Gambar 3.2 Hutan Mangrove Wana Tirta, Pasir Mendit, Jangkaran Kecamatan Temon Kabupaten Kulon Progo

(33)

c.) Kawasan Suaka Alam

Kawasan Suaka Alam adalah kawasan yang memiliki ciri khas tertentu, baik di daratan maupun di perairan yang mempunyai fungsi pokok sebagai kawasan keutuhan keanekaragaman tumbuhan dan satwa serta ekosistemnya yang berfungsi sebagai wilayah sistem penyangga kehidupan. Kawasan Suaka Alam terbagi menjadi dua, yaitu kawasan Suaka Margasatwa dan kawasan Cagar Alam. Kawasan Suaka Margasatwa adalah kawasan suaka alam yang mempunyai kekhasan/keunikan keanekaragaman satwa liar, dalam kelangsungan suaka margasatwa memerlukan upaya perlindungan dan pembinaan terhadap populasi dan habitatnya. Selain kawasan Suaka Margasatwa Kabupaten Kulon Progo juga memiliki Kawasan Cagar Budaya. Kawasan cagar budaya adalah kawasan yang merupakan lokasi bangunan hasil budaya manusia yang bernilai tinggi maupun bentukan geologi alami yang khas. Luas suaka alam sebesar 994.801 hektar yang di dalamnya terdapat suaka margasatwa. Kawasan suaka margasatwa berada di Desa Hargowilis Kecamatan Kokap.

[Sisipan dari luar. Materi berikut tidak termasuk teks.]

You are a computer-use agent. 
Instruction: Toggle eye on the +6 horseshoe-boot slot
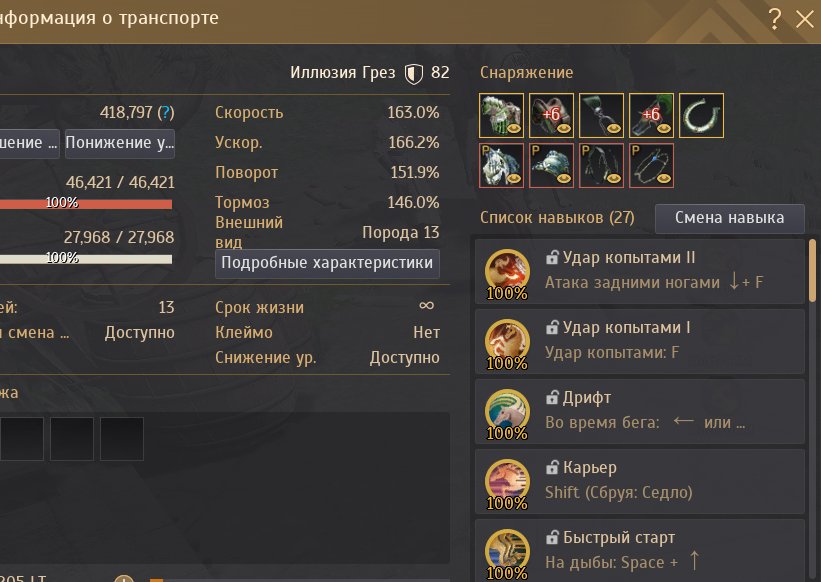[663, 128]
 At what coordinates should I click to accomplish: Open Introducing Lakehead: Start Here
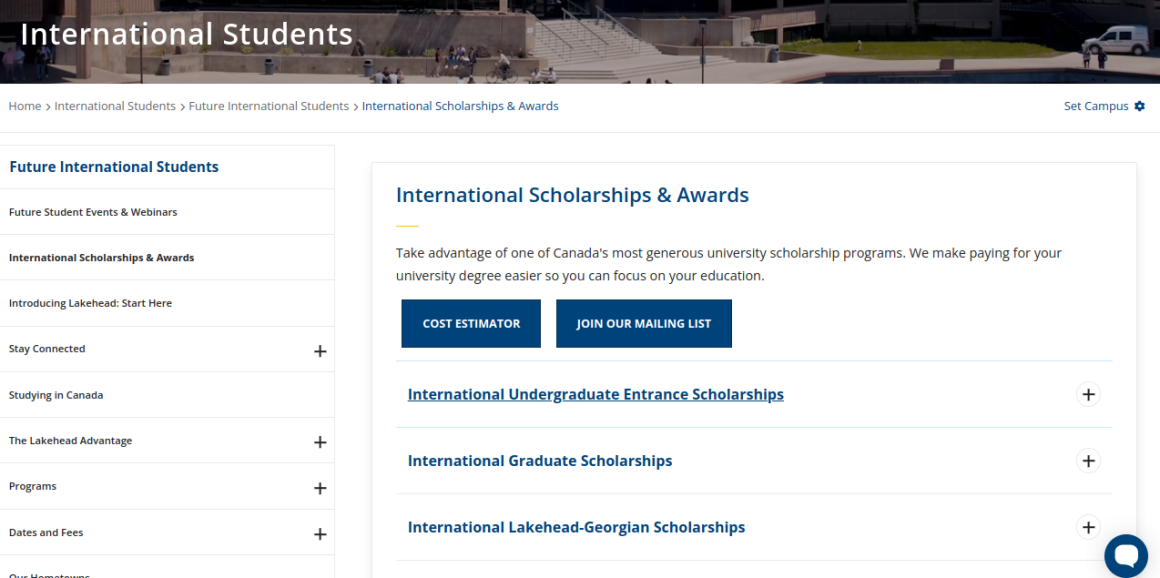89,302
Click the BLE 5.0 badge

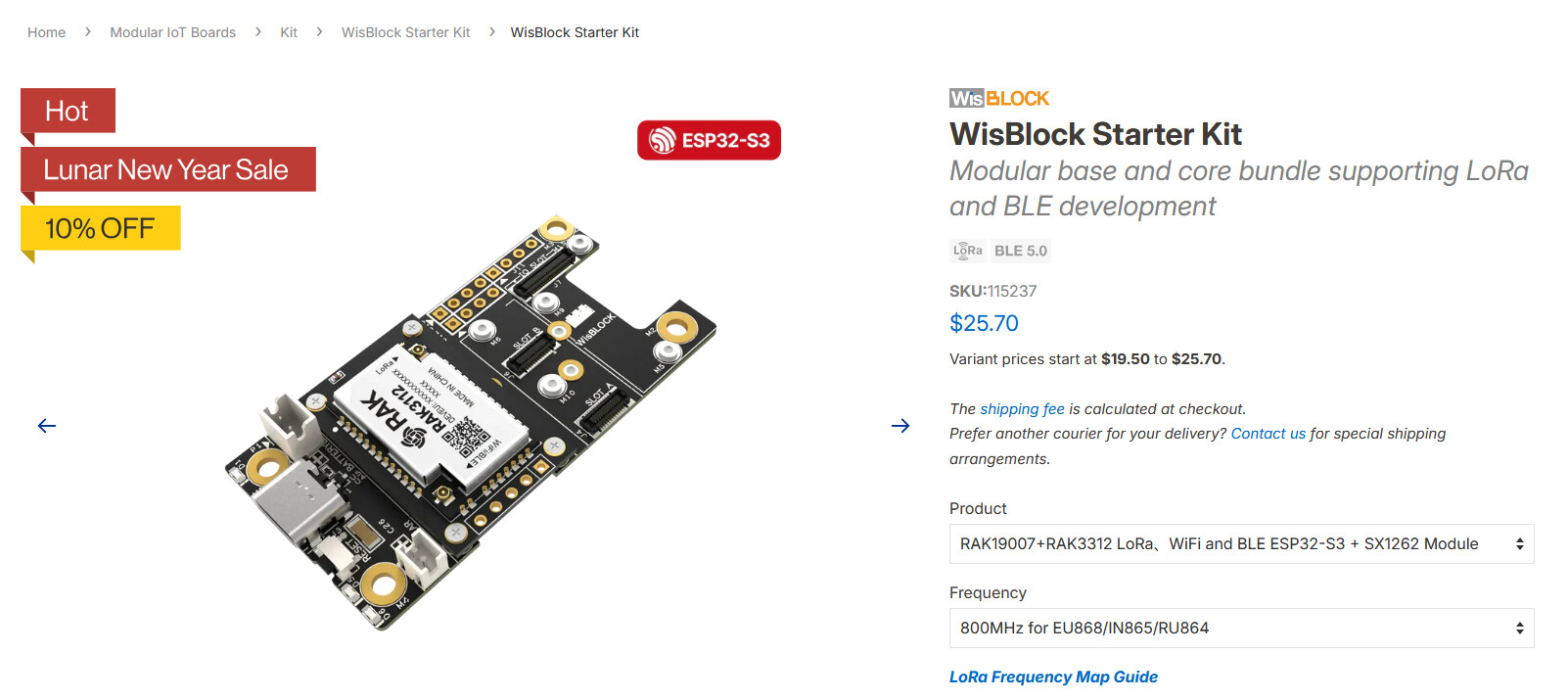click(1020, 251)
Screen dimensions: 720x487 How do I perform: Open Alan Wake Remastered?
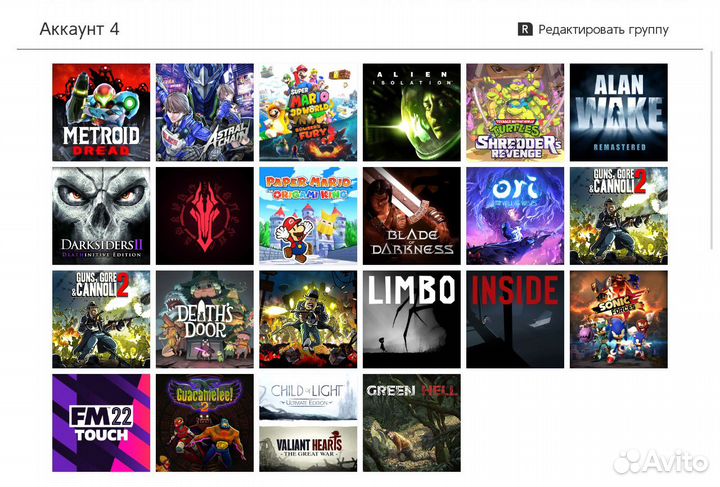click(x=618, y=112)
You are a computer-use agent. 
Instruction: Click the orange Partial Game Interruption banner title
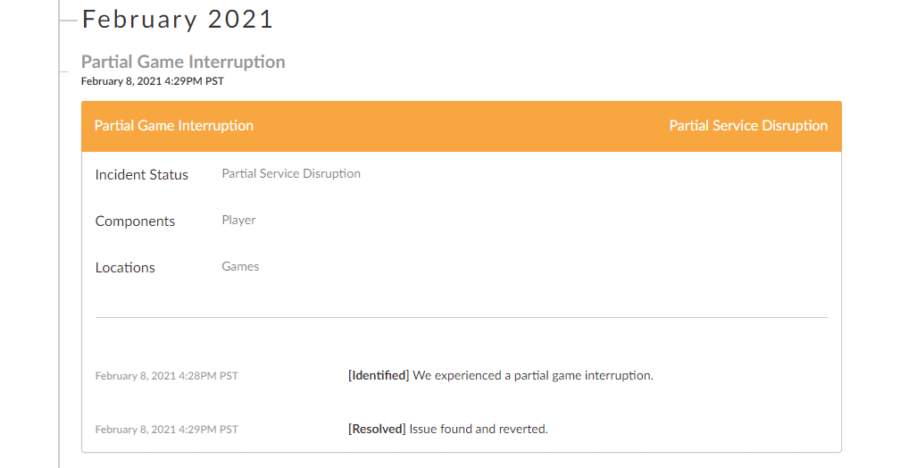click(174, 125)
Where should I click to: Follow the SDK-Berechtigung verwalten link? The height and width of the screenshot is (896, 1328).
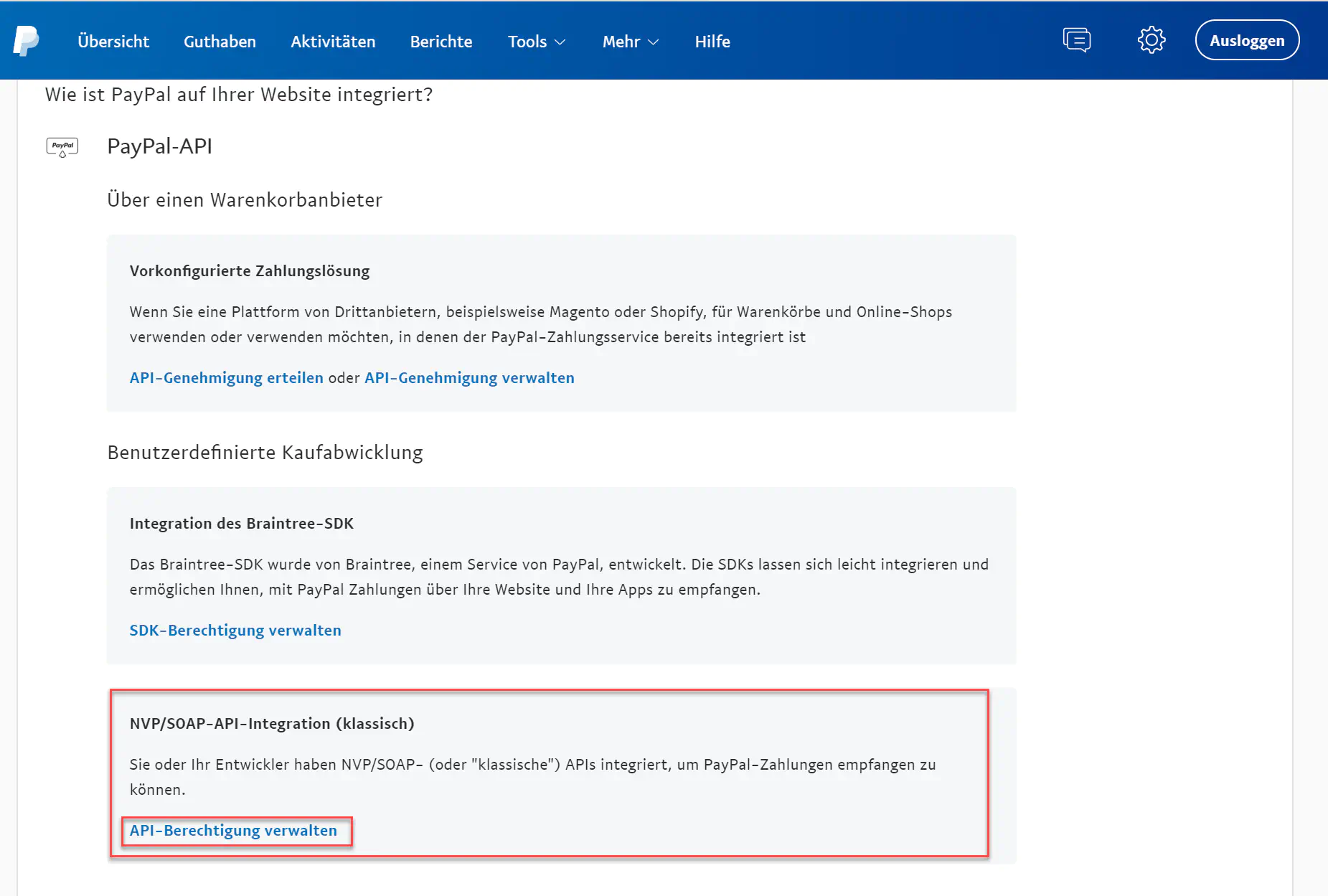235,631
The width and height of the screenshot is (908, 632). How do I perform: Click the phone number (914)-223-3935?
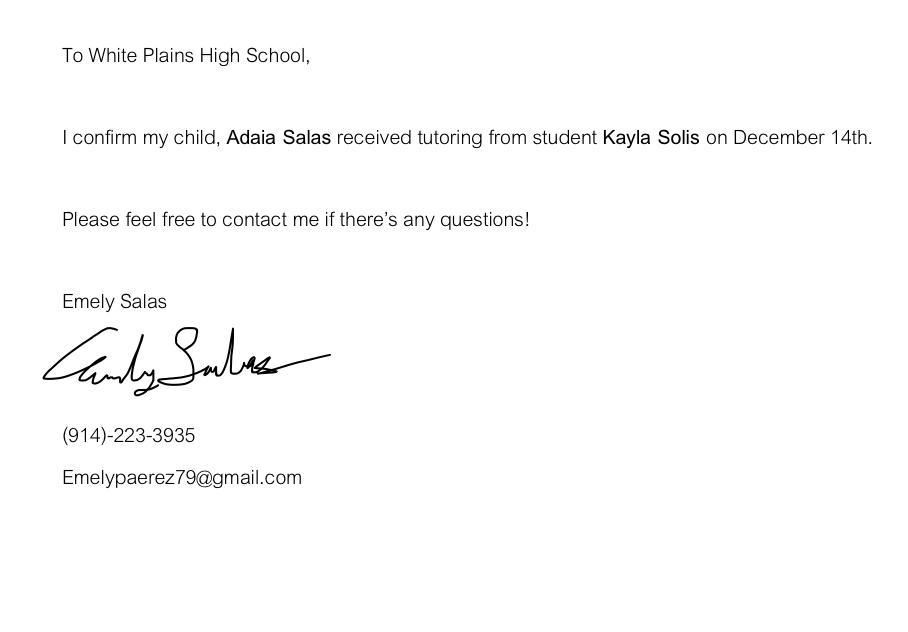[128, 436]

Kawasan suaka alam di Kabupaten Kulon Progo dalam pelestarian alamnya meliputi:

a. taman wisata alam tracking dan hashing berada di Kali Biru Desa Hargowilis Kecamatan Kokap, Gunung Kelir, dan Tamanan Desa Jatimulyo Kecamatan Girimulyo;

b. taman wisata alam tracking, hashing, layang gantung, panorama, dan agrowisata teh berada di Suroloyo Pegunungan Menoreh Kecamatan Samigaluh; dan

c. pemandian alam, di Desa Sendangsari Kecamatan Pengasih; dan Desa Gerbosari Kecamatan Samigaluh.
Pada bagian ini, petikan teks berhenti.